According to B. Bruzs, when a current is passed between nickel electrodes in a soln. of a nickel salt the anode is at a higher temp, than the cathode, and the difference is directly proportional to the current density up to a certain value of the latter, at which there is a sudden increase in the temperature difference, attributed to the evolution of oxygen at the anode. If two nickel electrodes through which a small current has been passed for a few minutes are short-circuited, a chemically induced current, in the same direction as the impressed current, is observed when the polarization has been dissipated. This induced current is ascribed to disintegration of the lattice giving rise to enhanced activity of the loosened lattice atoms.

U. Sborgi examined the anodic behaviour of nickel in soln. of sodium chloride in methyl alcohol; U. Sborgi and G. Cappon, in soln. of ammonium and calcium nitrates in ethyl alcohol; U. Sborgi and P. Marchetti, in soln. of lithium chloride and silver nitrate in acetone; and E. Siegler and R. Cernatesco, in quinoline, glycerol, o-toluidine, aniline, nitroethane, propyl alcohol, and water.

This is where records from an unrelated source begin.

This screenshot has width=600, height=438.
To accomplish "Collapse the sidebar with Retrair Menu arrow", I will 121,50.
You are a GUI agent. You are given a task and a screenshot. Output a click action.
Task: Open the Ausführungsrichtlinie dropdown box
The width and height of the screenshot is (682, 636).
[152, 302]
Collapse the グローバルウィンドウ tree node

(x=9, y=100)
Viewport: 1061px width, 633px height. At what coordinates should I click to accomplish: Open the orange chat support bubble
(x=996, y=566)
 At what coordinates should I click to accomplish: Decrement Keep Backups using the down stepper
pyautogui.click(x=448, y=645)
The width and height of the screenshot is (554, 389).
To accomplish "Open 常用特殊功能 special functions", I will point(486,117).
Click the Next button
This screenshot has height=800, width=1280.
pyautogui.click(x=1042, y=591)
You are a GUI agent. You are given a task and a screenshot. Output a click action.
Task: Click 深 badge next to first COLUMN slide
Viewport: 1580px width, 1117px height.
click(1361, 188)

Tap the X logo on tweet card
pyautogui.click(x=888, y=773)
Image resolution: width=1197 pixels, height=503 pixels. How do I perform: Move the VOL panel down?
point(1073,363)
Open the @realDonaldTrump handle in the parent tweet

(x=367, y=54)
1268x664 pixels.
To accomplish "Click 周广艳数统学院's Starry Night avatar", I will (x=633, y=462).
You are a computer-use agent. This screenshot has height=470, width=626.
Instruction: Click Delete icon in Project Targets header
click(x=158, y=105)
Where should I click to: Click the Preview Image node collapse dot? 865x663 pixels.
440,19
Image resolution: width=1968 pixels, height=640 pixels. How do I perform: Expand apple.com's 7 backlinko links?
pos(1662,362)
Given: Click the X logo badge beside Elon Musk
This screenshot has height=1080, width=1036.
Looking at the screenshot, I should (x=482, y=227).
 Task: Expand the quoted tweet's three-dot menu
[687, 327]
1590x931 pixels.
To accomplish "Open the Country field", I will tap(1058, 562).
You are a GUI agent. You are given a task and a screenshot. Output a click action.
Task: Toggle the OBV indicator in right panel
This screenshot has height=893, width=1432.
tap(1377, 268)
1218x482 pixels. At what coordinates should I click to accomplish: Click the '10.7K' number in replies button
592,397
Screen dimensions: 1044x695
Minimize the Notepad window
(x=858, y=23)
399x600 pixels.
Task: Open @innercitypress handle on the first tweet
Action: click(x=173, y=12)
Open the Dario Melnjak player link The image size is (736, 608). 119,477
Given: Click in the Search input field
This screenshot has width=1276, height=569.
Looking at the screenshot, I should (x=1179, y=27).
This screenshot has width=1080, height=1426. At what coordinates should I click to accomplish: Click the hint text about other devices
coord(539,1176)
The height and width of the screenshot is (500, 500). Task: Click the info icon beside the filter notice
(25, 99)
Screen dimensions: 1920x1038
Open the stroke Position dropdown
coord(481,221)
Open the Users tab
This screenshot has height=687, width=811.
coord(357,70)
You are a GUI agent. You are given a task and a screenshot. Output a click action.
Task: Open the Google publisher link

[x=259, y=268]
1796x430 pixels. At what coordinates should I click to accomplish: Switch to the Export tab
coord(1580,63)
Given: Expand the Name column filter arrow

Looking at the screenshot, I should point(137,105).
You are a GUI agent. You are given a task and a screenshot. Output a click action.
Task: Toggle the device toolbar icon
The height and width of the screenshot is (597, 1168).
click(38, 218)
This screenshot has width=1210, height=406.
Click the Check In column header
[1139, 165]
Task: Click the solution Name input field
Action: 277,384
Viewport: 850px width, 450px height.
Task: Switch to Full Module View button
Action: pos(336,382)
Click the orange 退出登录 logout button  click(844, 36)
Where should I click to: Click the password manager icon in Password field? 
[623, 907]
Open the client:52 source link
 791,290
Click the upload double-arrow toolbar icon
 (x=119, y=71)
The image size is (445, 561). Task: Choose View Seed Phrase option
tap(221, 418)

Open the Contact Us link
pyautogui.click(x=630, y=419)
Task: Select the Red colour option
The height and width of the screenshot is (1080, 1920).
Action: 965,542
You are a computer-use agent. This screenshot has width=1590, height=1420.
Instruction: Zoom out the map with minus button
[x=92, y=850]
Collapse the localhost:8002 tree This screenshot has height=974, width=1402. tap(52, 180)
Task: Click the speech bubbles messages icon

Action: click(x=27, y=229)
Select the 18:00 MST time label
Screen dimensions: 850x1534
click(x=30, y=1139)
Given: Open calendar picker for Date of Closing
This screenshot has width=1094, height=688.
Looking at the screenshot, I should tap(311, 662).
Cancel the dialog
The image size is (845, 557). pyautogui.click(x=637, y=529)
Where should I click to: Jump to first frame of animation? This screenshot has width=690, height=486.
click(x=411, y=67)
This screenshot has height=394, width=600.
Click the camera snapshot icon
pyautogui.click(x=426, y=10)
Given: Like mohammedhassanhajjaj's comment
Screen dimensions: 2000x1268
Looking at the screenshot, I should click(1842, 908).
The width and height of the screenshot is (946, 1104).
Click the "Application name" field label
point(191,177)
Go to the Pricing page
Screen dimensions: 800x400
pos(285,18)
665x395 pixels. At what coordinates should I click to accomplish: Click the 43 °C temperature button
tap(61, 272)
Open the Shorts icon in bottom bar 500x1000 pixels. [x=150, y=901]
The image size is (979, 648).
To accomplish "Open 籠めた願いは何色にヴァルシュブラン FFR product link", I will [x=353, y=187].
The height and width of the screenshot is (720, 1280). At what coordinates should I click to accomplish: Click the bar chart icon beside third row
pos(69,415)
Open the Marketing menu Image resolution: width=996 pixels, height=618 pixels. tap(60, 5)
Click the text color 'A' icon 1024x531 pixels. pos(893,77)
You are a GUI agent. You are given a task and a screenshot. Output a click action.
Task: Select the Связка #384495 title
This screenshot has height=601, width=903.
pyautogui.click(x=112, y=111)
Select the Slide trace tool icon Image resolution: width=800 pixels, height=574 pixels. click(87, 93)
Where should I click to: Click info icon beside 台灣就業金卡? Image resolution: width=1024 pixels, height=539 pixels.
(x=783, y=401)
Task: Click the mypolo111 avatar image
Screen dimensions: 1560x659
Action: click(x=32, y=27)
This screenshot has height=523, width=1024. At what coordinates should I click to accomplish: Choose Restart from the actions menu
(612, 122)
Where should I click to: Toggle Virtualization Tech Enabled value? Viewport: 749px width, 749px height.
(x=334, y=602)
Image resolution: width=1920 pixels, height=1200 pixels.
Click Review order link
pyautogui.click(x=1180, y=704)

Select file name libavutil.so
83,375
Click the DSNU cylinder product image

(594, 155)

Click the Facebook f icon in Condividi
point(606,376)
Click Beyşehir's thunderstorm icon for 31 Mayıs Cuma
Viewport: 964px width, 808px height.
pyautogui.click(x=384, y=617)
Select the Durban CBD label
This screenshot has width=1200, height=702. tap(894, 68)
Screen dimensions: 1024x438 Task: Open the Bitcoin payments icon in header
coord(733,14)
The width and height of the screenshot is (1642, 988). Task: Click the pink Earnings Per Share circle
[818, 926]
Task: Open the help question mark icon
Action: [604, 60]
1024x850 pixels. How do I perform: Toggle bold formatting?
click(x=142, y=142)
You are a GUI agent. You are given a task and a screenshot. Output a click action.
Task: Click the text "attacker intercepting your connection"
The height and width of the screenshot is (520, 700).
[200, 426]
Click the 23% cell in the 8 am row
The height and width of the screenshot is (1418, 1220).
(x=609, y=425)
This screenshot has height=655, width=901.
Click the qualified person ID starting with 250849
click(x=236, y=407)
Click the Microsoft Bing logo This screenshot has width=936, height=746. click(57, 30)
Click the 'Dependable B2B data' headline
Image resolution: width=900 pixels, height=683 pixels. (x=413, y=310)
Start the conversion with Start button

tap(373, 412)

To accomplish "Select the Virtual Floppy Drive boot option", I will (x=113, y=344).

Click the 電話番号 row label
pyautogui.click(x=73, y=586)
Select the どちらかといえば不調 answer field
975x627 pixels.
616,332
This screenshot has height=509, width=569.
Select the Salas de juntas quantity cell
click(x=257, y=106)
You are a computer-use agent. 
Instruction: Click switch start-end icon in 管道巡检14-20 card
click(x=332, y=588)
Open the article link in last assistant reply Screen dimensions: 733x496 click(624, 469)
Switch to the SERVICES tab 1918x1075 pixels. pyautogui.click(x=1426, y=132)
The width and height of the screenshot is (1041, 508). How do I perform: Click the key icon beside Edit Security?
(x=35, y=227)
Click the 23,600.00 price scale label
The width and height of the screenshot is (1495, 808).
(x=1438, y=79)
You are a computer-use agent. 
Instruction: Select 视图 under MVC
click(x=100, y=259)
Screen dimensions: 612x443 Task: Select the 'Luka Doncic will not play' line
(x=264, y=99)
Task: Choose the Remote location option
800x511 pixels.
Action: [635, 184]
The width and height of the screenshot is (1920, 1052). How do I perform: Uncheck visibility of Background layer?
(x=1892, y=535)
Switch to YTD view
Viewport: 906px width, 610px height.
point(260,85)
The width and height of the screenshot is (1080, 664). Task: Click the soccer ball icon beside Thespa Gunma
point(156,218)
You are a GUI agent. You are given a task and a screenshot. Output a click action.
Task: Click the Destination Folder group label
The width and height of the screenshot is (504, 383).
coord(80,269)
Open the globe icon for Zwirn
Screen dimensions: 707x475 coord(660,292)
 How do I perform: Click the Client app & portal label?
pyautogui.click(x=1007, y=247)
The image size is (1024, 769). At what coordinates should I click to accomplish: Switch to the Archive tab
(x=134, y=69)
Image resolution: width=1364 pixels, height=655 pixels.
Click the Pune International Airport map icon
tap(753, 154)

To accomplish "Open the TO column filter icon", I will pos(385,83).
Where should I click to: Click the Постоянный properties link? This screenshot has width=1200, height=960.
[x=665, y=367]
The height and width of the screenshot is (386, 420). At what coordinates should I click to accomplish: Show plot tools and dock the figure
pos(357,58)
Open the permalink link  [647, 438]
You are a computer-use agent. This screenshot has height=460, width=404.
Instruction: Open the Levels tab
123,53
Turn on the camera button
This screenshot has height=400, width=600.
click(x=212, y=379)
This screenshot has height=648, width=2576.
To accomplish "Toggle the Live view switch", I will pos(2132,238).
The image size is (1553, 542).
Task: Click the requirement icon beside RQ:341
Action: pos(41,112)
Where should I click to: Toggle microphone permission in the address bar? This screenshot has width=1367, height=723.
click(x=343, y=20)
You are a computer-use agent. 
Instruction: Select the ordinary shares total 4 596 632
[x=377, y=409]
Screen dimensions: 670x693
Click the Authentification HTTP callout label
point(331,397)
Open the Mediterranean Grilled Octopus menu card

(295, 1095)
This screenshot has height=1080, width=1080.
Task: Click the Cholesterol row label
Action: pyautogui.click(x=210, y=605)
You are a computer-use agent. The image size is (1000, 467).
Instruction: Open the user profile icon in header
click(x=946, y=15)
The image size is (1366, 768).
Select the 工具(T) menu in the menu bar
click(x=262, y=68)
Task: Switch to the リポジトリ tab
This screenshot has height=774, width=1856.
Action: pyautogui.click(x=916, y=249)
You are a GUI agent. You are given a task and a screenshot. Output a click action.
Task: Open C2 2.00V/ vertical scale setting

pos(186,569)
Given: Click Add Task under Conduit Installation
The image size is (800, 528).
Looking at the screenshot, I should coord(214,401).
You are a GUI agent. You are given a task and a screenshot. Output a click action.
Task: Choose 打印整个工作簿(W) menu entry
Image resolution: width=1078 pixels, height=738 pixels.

J. Nickles observed that the passivity of nickel towards fuming nitric acid is produced by superficially oxidizing the metal by heating it in an alcohol flame. Purified nickel, said H. St. C. Deville, is passive in ordinary conc. nitric acid; and E. St. Edme found that whereas sheet nickel is passive in ordinary nitric acid, sp. gr. 1.4, iron is passive only in the fuming acid. Iron becomes passive slowly, nickel rapidly, but if the two metals are introduced in the acid together, both become passive instantly. Electrolytic nickel deposited from an ammoniacal soln. of the chloride or sulphate becomes passive immediately. Iron loses its passivity when heated in hydrogen, but passive nickel remains passive although it yields a small quantity of ammonia, and acquires a silvery lustre. W. W. Hollis found that above 80°, nickel is no longer passive. H. N. Huntzicker and L. Kahlenberg said that nickel is normally passive, but immediately after cathodic treatment in a soln. of phosphoric acid, it will displace copper and silver from soln. of their salts, and reduce potassium permanganate, ferric chloride, and nitric acid. V. Rothmund observed that nickel becomes passive in sulphuric, perchloric, nitric, acetic, boric, phosphoric, citric, tartaric, oxalic, hydrofluosilicic, thiocyanic, and the halogen acids; F. Eisenkolb, in oxy-acids; and E. S. Hedges observed the periodic passivity of nickel.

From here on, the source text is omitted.